Step 1: Sort into piles.
My piles ended up as my four most-used pots and pans, a pile of a few “occasional” pans, and the junk pile. How do you know if you need to put a pot into the junk pile? If it has scratches like this:
Yes, I’ve been eating nonstick coating. I know that the links between ingesting Teflon and getting sick are tenuous, but the sources I’ve seen (like this Guide to Using Nonstick Pans) recommend tossing out the pots and pans that are losing their coating. Flaky Teflon is a good sign that your pots and pans are damaged by heat and the utensils you used, so even if you kept them, they wouldn’t be as effective. And I would hate to find out several years down the road that it’s not a big jump from eating Teflon to getting Alzheimer’s. I play it safe and junk the junky pots.
Pots also go into the junk pile if you don’t use them. I find myself upgrading to a nicer pot occasionally, without getting rid of the old one. Then it sits in the cupboard for months (or years). Take the time now to sort out what you don’t use, even if it’s an heirloom piece or something really nice. You can figure out what to do with it later.
Step 2: Rearrange your storage.
Now that you have a nice empty cupboard, put everything back in a way that makes sense. Stick the seldom-used pieces behind the other pots and pans, or in another room altogether. Keep the clumsy, heavy items like cast iron unobstructed for easy removal. Step back. Admire your work.
Step 3: Reuse, recycle, or trash.
I had some nice pots. They had no lids, so instead of donating them to my brother’s first kitchen or the local domestic violence shelter, I repurposed them to grow catnip and basil.
If I’d had beat up stainless steel or aluminum pots in the junk pile, I would’ve called my local transfer station to see if they accepted scrap metal. Earth911 gives a pretty good idea of what can be recycled in your area. (As far as I know, no one will take nonstick-coated pots and pans for recycling, but you could always try to resurface your old stuff.)

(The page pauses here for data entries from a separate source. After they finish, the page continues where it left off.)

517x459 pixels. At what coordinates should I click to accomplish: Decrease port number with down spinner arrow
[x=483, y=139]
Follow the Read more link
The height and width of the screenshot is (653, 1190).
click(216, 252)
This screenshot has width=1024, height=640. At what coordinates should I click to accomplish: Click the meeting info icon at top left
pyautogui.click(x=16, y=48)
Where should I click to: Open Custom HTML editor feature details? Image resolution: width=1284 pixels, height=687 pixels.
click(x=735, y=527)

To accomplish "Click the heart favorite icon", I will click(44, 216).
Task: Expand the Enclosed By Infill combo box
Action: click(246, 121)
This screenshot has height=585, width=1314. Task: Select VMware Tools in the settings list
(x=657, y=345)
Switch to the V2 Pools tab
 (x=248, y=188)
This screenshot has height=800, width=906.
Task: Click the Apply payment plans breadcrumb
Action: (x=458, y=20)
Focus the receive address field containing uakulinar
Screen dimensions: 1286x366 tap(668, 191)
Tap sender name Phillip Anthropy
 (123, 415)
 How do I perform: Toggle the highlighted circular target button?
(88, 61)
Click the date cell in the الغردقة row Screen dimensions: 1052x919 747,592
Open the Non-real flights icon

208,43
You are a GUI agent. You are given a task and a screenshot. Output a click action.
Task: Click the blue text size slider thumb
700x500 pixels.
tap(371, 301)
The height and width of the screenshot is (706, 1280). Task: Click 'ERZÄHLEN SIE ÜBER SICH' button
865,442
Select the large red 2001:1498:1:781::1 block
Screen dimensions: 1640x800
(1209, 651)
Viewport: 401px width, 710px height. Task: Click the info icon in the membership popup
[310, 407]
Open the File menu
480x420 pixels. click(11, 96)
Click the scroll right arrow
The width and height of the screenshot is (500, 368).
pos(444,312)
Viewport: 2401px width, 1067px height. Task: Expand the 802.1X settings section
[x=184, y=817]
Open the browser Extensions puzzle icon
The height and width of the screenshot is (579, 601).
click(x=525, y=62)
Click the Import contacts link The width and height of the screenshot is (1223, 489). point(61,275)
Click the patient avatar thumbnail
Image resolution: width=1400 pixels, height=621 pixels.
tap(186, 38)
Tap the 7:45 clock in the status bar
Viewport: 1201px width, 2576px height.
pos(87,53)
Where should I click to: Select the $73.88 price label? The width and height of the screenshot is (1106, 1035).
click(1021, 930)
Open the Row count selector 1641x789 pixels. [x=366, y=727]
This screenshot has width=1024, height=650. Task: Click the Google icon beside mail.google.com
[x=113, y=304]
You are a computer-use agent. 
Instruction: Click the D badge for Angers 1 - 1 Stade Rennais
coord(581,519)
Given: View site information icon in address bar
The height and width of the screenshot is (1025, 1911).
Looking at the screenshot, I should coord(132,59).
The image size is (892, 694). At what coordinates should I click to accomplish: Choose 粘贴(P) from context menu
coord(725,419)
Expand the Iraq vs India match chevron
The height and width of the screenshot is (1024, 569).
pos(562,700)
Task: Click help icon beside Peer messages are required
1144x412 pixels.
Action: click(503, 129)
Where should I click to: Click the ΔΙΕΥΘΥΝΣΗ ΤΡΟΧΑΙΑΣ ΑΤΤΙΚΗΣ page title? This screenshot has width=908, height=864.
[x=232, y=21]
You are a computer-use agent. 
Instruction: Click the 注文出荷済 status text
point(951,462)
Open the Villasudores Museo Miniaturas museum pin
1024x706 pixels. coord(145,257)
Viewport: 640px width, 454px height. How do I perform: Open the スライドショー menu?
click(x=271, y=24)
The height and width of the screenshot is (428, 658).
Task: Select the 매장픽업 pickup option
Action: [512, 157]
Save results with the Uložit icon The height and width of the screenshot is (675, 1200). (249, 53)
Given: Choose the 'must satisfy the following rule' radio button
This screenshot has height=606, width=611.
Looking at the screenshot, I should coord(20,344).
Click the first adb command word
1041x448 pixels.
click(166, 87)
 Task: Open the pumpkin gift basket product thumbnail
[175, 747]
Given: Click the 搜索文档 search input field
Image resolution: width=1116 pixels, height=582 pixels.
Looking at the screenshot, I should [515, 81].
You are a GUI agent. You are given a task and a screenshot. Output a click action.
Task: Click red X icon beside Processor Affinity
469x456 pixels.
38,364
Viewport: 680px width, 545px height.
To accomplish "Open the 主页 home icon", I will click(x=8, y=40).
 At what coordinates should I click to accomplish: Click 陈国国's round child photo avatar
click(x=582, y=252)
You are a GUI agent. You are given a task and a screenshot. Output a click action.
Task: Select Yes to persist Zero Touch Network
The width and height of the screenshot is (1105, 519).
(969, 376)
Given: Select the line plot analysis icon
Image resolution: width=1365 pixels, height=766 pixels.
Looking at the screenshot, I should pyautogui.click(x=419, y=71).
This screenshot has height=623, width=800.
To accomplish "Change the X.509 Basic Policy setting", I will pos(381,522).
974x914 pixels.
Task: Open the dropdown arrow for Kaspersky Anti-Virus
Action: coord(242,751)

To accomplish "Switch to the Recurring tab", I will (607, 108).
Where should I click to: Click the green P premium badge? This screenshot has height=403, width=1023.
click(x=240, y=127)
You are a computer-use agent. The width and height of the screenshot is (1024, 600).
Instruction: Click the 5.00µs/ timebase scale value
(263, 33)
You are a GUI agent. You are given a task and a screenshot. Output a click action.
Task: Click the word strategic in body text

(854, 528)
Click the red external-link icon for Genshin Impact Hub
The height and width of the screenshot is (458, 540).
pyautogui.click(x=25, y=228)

If you have your great-grandmother’s cast iron skillet that you don’t use, consider displaying it. Hang it on the wall (with reinforced nails and the like), or use it as a catch-all container by the front door.
Anything in between beautiful and junky get donated. Whether it goes to the neighbor’s children’s play kitchen set, or the Goodwill down the road, get it out of the kitchen (and preferably out of the house). You’ll feel a whole lot better if it’s out of your hands.
Step 4: Cook with gusto.
Every time you go for a pot or pan, remind yourself that it only took fifteen minutes to sort your stuff and clear it out. Smile. Add some more spice to whatever you’re making. Cook happy.